ACTIVITY: Which lines should be repeated? Exactly the one containing "How do I perform: Go" and every line after it through the end of the entries below.

THE RECORDS:

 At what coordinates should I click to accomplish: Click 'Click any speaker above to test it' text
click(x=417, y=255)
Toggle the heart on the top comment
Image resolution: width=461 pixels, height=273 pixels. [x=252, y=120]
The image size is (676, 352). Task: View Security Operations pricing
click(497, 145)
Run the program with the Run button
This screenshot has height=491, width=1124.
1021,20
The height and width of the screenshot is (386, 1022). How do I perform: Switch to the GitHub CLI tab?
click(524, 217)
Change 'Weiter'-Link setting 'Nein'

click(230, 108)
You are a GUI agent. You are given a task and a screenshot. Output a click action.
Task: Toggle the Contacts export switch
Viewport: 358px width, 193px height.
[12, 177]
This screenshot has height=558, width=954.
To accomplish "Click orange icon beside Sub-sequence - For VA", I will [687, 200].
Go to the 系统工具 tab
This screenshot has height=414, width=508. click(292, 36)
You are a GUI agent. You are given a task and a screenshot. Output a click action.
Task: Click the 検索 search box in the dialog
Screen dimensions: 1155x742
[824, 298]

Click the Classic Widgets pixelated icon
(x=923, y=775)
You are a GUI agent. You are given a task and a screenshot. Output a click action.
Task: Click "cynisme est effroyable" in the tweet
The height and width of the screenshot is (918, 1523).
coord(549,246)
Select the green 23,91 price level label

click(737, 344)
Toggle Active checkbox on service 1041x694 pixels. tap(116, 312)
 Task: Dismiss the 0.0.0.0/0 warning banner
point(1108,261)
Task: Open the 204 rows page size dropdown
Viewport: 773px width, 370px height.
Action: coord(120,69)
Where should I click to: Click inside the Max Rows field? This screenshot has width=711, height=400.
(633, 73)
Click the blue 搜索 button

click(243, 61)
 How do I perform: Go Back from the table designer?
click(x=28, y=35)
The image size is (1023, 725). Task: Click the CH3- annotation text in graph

WORKED SOLUTION:
 How do I perform: Go Back from the table designer?
click(x=28, y=35)
The image size is (1023, 725). Task: Click the CH3- annotation text in graph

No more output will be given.